- **TASK OBJECTIVE**
Revise the records from the line containing "Task: Click the pin icon next to Магазины" through the line containing "Action: point(195,88)", inclusive, so that "Viewport" is replaced by "Screen area" and nothing else changes. Leave the pictures out of your answer.

- **DATASET EXCERPTS**
━━━
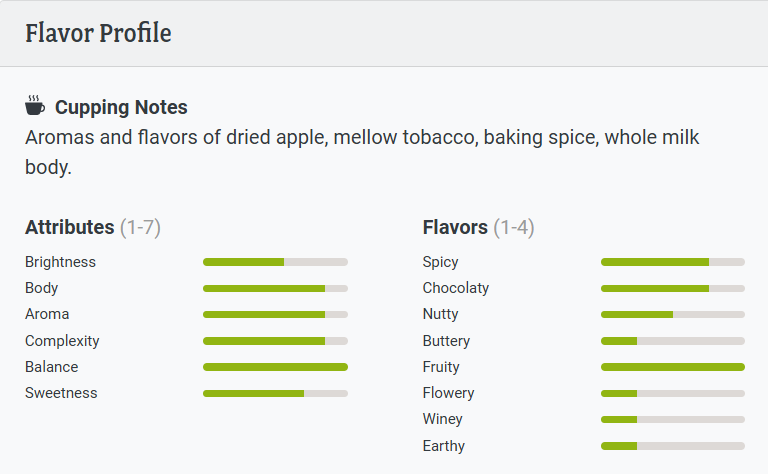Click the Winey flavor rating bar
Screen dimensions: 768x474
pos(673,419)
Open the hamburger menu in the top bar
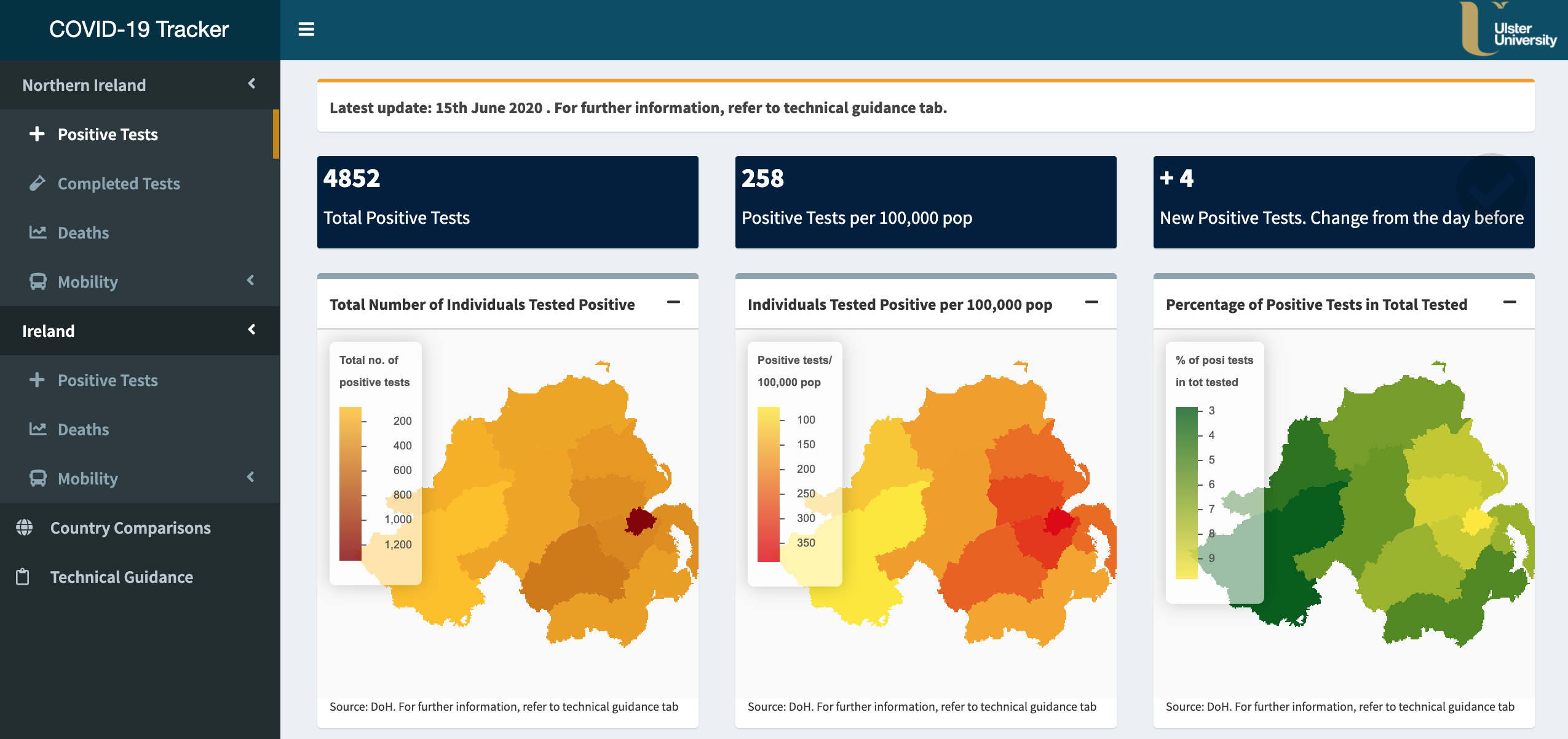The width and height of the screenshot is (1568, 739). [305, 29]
━━━
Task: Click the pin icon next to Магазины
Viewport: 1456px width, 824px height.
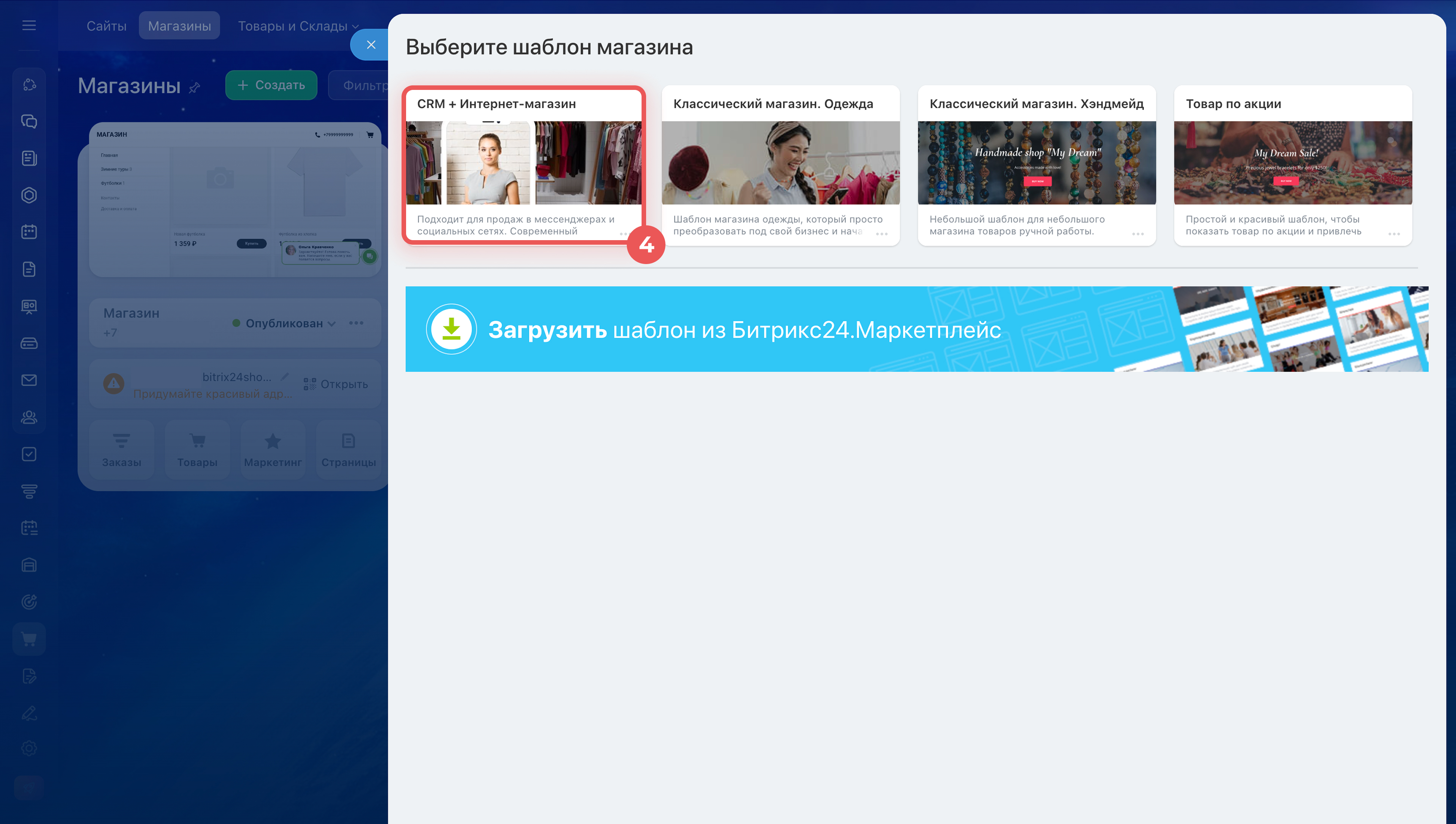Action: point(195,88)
━━━
- **RESPONSE**
Task: Click the pin icon next to Магазины
Screen area: 1456px width, 824px height.
Action: point(195,88)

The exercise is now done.